##### RECORDS FOR PROCESSING

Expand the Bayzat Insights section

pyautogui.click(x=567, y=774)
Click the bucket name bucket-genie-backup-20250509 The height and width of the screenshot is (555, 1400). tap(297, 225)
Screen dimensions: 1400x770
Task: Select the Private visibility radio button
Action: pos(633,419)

##########

INSTRUCTION:
Write out every line of the listing above without changing anything.

SOLUTION TO THE PROBLEM:
Expand the Bayzat Insights section

pyautogui.click(x=567, y=774)
Click the bucket name bucket-genie-backup-20250509 The height and width of the screenshot is (555, 1400). tap(297, 225)
Screen dimensions: 1400x770
Task: Select the Private visibility radio button
Action: pos(633,419)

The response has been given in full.